I see! Do you think there's a way to implement a temporary workaround with a config flag or something like that? HDR looks so tempting.

I tried compiling mpv using your code snippet with wantsExtendedDynamicRangeContent = true in gl_layer.swift and wantsExtendedDynamicRangeOpenGLSurface = true in view.swift and video_view.m but it didn't make any difference. Also multiplied rgb shader values in pass_color_map by 2.0, didn't help either (resulted in clipped colors).

That definitely was a bad hack that didn't work ¯\_(ツ)_/¯, but is there a way you can point me in the right direction? Thank you very much!

i cant say for certain, since i couldn't test it. though yes, you probably need to set wantsExtendedDynamicRangeContent = true on the layer and wantsExtendedDynamicRangeOpenGLSurface = true on the view.

you should forget about multiplying by 2.0, it's possibly clipped somewhere else.

what you actually need to do is setting the right colorSpace here (possible predefined values https://developer.apple.com/documentation/coregraphics/cgcolorspace). it should be the colorSpace of the source you are playing, so the system know from what colourSpace it has to convert from to fit into the colorSpace of your display. if set up right the OS should do it's tonemapping etc.
https://github.com/mpv-player/mpv/blob/master/video/out/cocoa_cb_common.swift#L125

Thank you very much for the hints! I made it work! The HDR content now displays properly using mpv. Unfortunately I couldn't make it work using colorSpace approach :-( Whatever color space I tried it resulted in wrong color reproduction (though some of them used HDR extended range). Using my approach I got the same extended range picture as it was reproduced by QuickTime on the same content.

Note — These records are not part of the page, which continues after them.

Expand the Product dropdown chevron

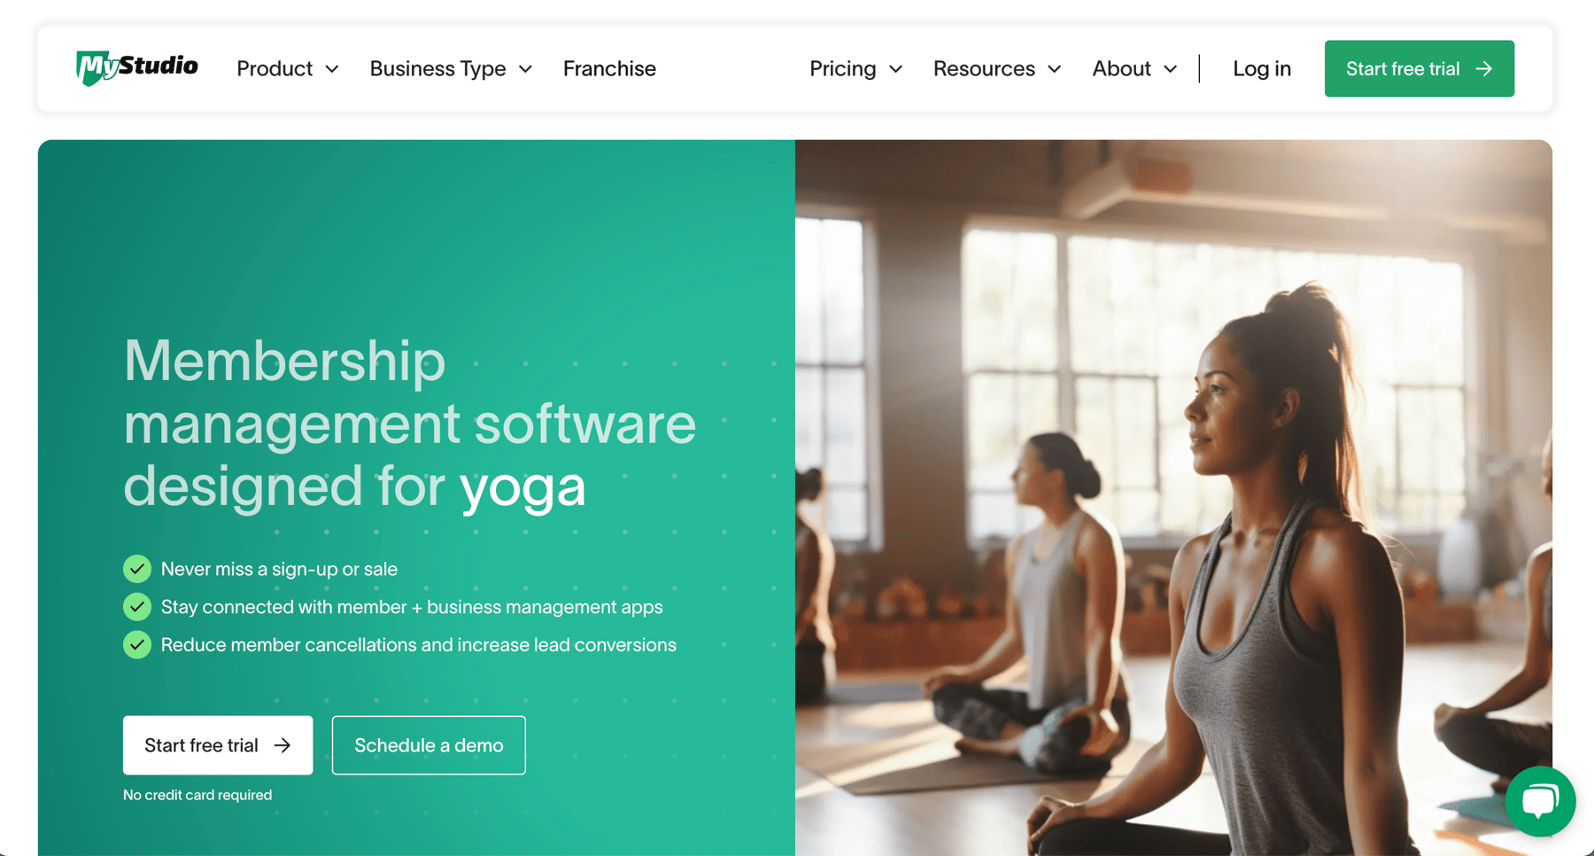pos(332,69)
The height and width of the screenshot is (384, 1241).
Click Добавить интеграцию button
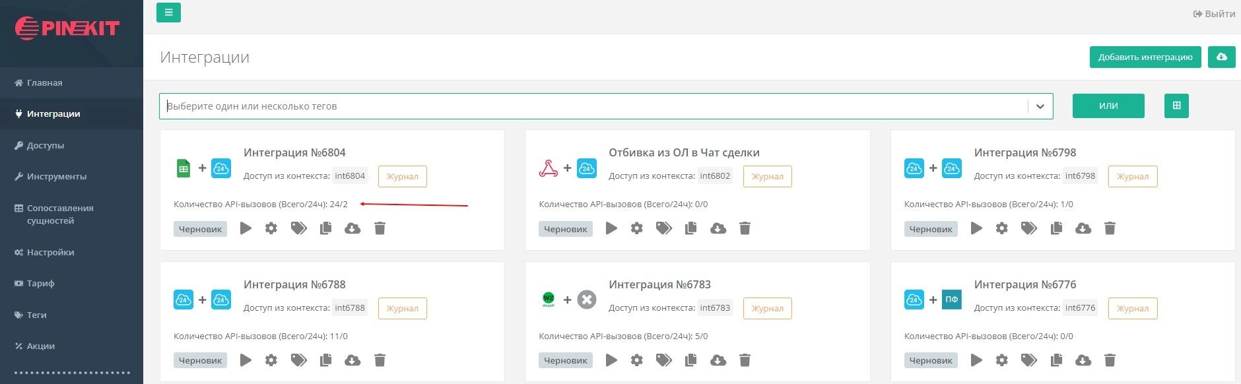point(1145,57)
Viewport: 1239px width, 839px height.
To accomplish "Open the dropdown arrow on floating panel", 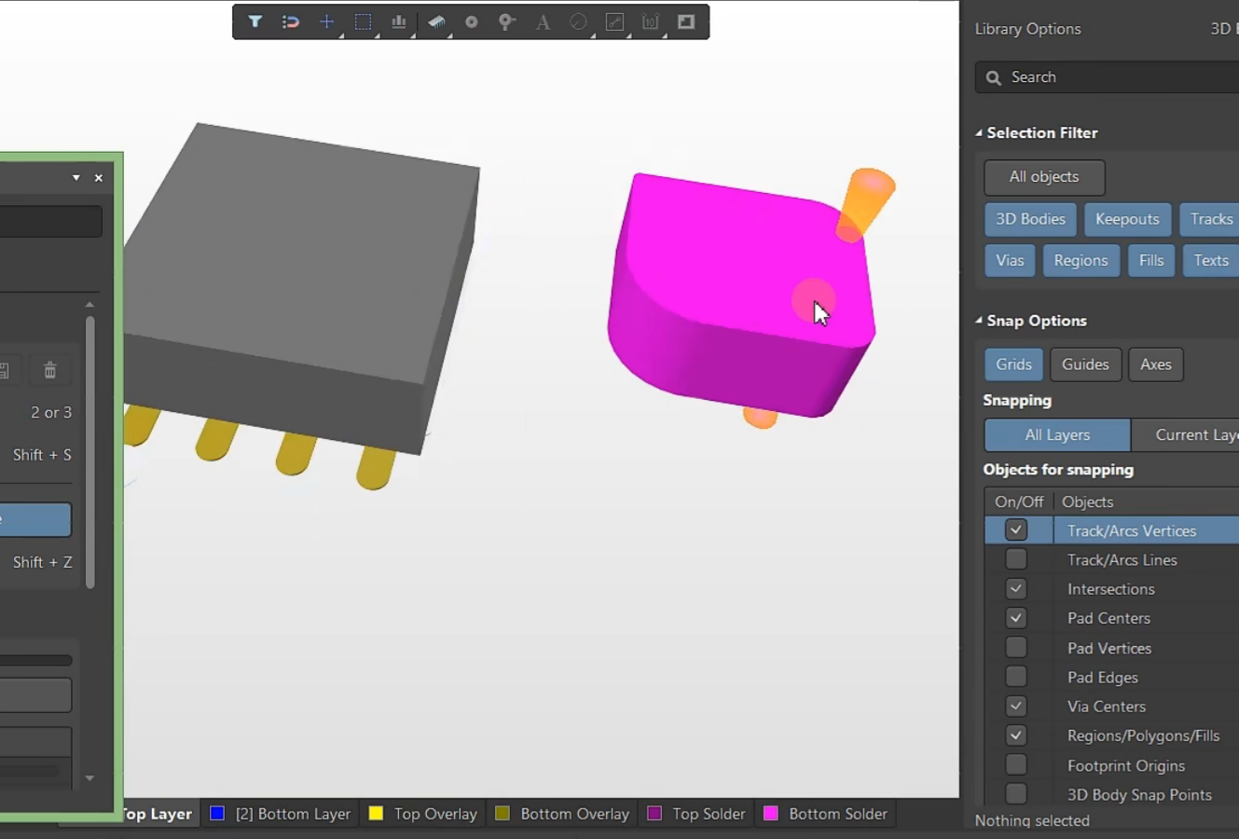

So I disabled clipping in video shader and rescaled rgb values to the maximum. Probably the correct assignment of colorSpace can do the same but so far it didn't work on my end.

Also I couldn't find a way to pass maximumPotentialExtendedDynamicRangeColorComponentValue into pass_draw_to_screen in video.c. So using 3.0 as a hard-coded value.

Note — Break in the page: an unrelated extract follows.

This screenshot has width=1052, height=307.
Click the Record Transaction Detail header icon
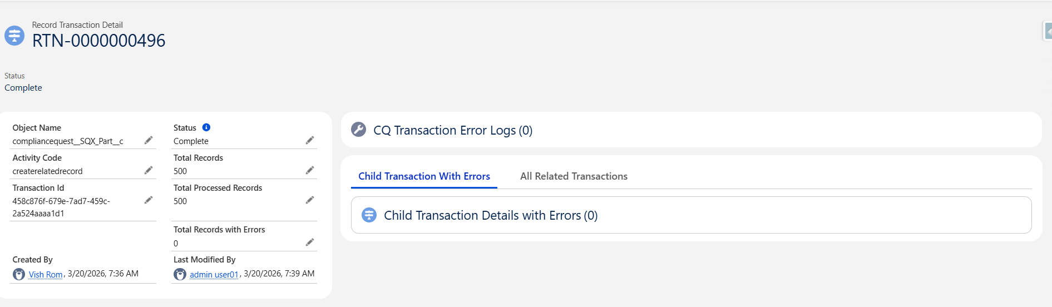click(14, 36)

Here's my pull request, I added two new flags --tone-mapping=hdrpass to enable HDR and --tone-mapping=hdrscale to enable HDR and maximize brightness: https://github.com/mpv-player/mpv/pull/8387

@Akemi Thanks again! I think I found the way to apply the correct HDR colorSpace on the GLLayer. Now I need to get this information from the command line and/or video info parser into Cocoa-specific code. Can you please help me, if there's a way to pass target_trc or better gl_video_opts to CocoaCB? I see there's MPVHelper class but it doesn't contain gl_video_opts.